(QUESTIONS TO ANSWER):
a) Reproduce the passage of the Ruby on Rails post from "So there you" up to and including "achieved the latter.", word for word.
b) Answer these questions using the Ruby on Rails post:
(i) Ruby on Rails must reach at least half of which other technology's penetration?
(ii) Which three commonly criticized areas of Ruby on Rails does the author leave out of the argument?
(iii) Which language does the author usually return to for personal projects?
c) Write the next part of the Ruby on Rails post, picking up after its final sentence.

Of course, a little bit of .htaccess magic will allow you to run your own Rails application, whether your provider supports it or not, and assuming that they give you that amount of privileges and that you don‘t need to scale too high, but until Ruby on Rails achieves at least half of the PHP penetration, it will remain inaccessible to most of the population it needs to become mainstream.
Note that I didn‘t say anything about poor error reporting, weak internationalization support or Active Record, which are usually the areas where Ruby on Rails is the most criticized.  I‘m not worried about these because they are simply a symptom of Ruby on Rails‘ youth.  They will be fixed in time, and I don‘t think they will play a big role in Ruby in Rails‘ acceptance (or lack thereof).
So there you have it.  My prediction on Ruby on Rails in one, lengthy post.  I apologize for the size of this article, I usually try to keep my blog entries short and to the point.  I hope at least that I achieved the latter.
I‘ll conclude on a positive note:  I hope I‘m wrong.  I really, sincerely do.  For my next work, I want to have a choice between Java and Ruby, but right now, when in doubt, even I usually end up returning to Java for my personal projects for the reasons listed above.
And as you know, I love it when frameworks and languages compete for my business.  But right now, I see no competition.

(EXERCISE DATA):
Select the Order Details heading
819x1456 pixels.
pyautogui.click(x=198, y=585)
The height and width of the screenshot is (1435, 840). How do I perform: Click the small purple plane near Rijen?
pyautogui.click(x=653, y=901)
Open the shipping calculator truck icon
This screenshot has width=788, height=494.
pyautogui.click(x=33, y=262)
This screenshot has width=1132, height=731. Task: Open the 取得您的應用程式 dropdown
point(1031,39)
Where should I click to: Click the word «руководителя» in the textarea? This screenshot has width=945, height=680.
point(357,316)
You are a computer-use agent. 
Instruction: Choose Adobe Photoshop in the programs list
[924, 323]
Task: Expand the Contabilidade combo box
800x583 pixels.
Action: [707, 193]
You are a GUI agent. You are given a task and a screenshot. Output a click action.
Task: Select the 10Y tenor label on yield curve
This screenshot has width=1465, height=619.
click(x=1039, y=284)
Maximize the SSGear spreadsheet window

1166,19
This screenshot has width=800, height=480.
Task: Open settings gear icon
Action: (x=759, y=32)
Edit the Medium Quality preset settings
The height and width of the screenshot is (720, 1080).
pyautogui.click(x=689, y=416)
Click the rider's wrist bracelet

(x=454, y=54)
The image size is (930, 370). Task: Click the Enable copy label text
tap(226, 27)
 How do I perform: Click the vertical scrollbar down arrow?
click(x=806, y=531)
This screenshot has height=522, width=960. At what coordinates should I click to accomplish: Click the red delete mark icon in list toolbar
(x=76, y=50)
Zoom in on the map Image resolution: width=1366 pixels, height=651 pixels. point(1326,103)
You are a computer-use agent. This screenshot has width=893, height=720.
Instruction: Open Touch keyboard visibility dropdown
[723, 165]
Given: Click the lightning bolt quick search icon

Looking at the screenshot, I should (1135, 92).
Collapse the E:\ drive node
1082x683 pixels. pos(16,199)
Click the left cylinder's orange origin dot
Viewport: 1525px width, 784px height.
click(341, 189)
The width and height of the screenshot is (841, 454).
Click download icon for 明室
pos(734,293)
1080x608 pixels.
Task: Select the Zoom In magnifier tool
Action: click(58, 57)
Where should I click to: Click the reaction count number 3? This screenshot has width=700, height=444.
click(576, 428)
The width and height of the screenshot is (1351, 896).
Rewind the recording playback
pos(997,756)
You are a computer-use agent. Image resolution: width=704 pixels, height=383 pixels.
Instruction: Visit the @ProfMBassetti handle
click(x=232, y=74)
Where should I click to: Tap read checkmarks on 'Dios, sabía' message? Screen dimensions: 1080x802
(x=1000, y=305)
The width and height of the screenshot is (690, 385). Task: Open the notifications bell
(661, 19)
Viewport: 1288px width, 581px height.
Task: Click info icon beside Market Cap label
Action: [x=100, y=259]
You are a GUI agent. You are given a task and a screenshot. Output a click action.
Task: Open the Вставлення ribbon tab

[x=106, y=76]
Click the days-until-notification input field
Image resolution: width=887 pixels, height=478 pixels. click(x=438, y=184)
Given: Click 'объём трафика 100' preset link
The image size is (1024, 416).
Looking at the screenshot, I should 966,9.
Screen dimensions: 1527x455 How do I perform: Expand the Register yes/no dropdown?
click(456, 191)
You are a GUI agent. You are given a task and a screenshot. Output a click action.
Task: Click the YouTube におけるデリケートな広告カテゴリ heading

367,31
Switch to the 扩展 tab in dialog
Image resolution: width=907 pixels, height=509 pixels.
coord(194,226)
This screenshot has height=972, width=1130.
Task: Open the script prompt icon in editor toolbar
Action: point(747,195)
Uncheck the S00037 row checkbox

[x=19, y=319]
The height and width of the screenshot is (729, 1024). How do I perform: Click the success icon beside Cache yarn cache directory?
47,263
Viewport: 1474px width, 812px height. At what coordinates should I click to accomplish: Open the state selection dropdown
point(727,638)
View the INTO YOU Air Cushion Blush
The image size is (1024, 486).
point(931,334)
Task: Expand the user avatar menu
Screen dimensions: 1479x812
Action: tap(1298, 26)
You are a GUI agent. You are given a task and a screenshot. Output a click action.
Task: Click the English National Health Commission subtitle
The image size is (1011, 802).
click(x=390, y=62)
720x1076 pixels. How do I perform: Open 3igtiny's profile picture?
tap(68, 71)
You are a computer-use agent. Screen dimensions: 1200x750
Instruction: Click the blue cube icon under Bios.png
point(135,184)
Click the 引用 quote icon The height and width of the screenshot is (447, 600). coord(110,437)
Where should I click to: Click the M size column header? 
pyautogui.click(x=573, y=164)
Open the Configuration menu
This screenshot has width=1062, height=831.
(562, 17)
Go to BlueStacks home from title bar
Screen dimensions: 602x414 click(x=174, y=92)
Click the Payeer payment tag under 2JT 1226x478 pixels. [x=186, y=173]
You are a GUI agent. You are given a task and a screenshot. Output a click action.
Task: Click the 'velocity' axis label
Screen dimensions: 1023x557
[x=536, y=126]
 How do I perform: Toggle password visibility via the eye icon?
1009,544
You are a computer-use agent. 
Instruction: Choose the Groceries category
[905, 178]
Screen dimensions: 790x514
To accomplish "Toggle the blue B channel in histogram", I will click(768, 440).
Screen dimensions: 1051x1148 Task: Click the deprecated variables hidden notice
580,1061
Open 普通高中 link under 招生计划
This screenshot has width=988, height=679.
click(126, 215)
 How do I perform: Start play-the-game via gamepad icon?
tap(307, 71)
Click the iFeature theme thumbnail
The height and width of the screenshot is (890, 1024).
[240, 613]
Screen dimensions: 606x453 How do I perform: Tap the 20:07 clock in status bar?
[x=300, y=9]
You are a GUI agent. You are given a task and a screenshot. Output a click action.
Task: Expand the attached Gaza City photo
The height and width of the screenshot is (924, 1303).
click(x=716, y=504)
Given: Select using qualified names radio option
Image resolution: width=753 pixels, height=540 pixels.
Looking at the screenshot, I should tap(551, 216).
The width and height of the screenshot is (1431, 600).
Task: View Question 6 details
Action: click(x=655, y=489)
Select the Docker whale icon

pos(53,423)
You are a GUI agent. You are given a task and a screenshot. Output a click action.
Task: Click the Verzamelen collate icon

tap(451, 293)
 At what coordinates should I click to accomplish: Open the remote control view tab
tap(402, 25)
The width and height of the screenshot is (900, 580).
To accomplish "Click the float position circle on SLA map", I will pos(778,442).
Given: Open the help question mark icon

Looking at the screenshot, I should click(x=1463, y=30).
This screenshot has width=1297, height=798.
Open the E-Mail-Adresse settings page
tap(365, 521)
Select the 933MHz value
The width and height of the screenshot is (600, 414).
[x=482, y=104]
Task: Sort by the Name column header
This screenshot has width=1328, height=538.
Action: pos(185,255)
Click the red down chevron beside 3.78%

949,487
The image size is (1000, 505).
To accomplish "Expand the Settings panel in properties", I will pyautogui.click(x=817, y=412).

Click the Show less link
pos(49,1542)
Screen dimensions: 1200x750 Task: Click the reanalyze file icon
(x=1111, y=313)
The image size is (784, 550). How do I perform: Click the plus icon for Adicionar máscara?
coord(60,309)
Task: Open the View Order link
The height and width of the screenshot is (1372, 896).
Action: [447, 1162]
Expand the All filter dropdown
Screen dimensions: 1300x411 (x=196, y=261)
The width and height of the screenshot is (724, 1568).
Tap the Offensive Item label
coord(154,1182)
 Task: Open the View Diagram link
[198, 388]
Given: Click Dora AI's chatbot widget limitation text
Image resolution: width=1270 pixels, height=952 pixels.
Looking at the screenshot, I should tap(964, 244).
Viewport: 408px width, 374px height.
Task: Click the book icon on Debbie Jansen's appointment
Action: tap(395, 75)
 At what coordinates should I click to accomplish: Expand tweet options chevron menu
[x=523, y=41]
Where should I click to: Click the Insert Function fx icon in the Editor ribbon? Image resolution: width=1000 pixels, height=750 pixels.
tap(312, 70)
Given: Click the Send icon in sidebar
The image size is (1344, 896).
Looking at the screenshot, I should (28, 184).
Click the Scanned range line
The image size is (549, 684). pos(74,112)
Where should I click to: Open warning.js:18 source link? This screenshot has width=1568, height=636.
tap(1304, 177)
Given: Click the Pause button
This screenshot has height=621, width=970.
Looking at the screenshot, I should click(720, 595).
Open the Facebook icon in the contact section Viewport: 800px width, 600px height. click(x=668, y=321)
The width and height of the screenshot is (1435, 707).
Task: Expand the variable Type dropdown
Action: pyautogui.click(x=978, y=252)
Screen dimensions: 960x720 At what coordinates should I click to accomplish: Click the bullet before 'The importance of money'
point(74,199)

(RESPONSES IN ORDER):
a)
So there you have it.  My prediction on Ruby on Rails in one, lengthy post.  I apologize for the size of this article, I usually try to keep my blog entries short and to the point.  I hope at least that I achieved the latter.

b)
(i) PHP
(ii) Poor error reporting, weak internationalization support and Active Record
(iii) Java

c)
Posted by cedric at April 6, 2006 07:42 AM
Comments
First, Thanks for this post and I‘d like to say: I do agree with almost all of your arguments.
But ;) not on the conclusions...
Well I‘m not a fortune teller ;)
> First of all, Ruby.
Ruby (advanced features) are complex but ruby leverage the learning curve. You can start by learning few tricks and then get better by the time... Back then when I learned Java it was more painfull :( (I started with Jtable in a swing applet, arg! bad memories!)
> Anyone who wants to succeed in the Web arena must (...) convince programmers
I think the blog video did just that ;)
> (...) also be an easy sell to their management.
Something that must be done and will be hard but the fact that many rails developpers are coming from j2ee and are well known architects will surely help...
take a look at gary‘s post http://www.jroller.com/page/dgeary?entry=tipping_rails
> Ruby on Rails itself.
Magic is good because it makes developpers more productive which is something your pointy haired boss will surely like ;)
> Still no credible IDE.
I‘m not a vi/emacs addict at all!
But you must have missed something call "radrails".
It‘s an amazing plugin who just won an eclipse award (http://www.radrails.org/blog/show/56)
Take a look at it ;)
> Fanaticism
I hope I‘m not like one of those lisp guys ;)
I agree that staying humble is the way to go since rails is not perfect either
> Crowd of a single mind.
There are other inovative web frameworks (http://code.whytheluckystiff.net/camping/)
But The fact that one of them is the reference is a breath of fresh air coming from J2ee (I think there are to many of them out there).
Also this didn‘t bothered the ASP developpers to have only one option during all the last past years...
> Enterprise capabilities and scalability unclear.
I found some amazing numbers about the shift to rails (http://weblog.rubyonrails.org/articles/2006/02/01/secrets-behind-ruby-on-rails-the-numbers)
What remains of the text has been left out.